If that sounds like a description of Agent Cooper venturing into the supernatural precincts of Twin Peaks, it’s not a coincidence. (To find out whether Cooper wins a decisive victory, we’ll have to wait for the sequel.)

Campbell’s explication of the monomyth, also known as “the hero’s journey,” is an idea that has launched a thousand plots, including the one George Lucas devised for “Star Wars.” Frost embraces Campbell’s concept with enthusiasm, on both a personal and a professional level.

“Look, at a certain point you can realize that all of life is both literal and metaphorical, and that approaching or perceiving your own journey through the lens of myth and narrative brings enormous benefit, insight and enrichment to the experience of being alive,” he says. “We need to feel connected to myth. And that’s the job of the storyteller. We’re the intermediaries.”
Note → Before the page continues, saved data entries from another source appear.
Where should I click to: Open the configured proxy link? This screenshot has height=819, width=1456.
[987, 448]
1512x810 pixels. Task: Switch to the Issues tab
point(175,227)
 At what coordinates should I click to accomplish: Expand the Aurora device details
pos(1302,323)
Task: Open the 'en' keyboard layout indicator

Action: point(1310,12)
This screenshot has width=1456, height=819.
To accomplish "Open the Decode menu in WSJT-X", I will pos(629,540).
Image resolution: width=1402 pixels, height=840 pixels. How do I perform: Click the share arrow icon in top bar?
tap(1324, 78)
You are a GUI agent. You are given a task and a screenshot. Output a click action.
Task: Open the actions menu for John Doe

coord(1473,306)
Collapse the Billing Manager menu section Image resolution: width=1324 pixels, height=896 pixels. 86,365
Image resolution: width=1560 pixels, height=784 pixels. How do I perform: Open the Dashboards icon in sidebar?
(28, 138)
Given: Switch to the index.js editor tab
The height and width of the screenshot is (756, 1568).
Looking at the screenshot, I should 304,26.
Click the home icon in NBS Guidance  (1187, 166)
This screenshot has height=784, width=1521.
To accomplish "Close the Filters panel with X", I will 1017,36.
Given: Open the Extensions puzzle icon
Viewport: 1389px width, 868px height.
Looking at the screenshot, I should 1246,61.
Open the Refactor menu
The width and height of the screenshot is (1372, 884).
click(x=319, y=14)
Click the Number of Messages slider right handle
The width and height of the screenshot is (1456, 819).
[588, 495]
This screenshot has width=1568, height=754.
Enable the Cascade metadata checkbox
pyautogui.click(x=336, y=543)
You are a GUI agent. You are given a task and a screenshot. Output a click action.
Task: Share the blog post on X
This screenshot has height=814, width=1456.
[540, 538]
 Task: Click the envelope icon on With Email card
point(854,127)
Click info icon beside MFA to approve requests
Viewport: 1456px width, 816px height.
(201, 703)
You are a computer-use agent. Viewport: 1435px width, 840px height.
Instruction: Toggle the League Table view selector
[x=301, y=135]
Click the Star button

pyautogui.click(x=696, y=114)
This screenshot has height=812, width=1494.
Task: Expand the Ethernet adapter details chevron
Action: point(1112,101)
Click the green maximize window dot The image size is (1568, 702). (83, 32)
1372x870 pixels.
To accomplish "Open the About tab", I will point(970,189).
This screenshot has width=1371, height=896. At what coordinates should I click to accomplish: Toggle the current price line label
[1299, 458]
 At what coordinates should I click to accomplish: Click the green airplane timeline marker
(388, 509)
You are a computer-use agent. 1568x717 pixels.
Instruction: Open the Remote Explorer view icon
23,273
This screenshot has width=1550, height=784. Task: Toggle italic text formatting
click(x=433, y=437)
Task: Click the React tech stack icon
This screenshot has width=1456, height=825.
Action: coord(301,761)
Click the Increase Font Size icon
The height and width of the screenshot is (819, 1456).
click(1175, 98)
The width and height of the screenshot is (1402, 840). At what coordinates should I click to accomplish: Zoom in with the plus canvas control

It’s a job Frost takes very seriously. “It’s a sacred role,” he says. And there’s no better place to perform it than here in Ojai:

“The idea of the single myth appeals to me far more than any sectarian or mediated truth,” he says. “That’s also a central tenet of K’s message, as well as Campbell’s, and that’s also in some way an essential part of Ojai’s appeal as a place.

“All these myths are free to live and thrive here, in equal measure, with none trying to crowd or drown out another. It’s a model of tolerance, civic responsibility and self-reliance that offers something like a way forward at what feels like a decisive moment for our troubled and quarrelsome species. I think truth, as K famously said, really is a pathless land. You won’t find it on a map, but you just might find it here.”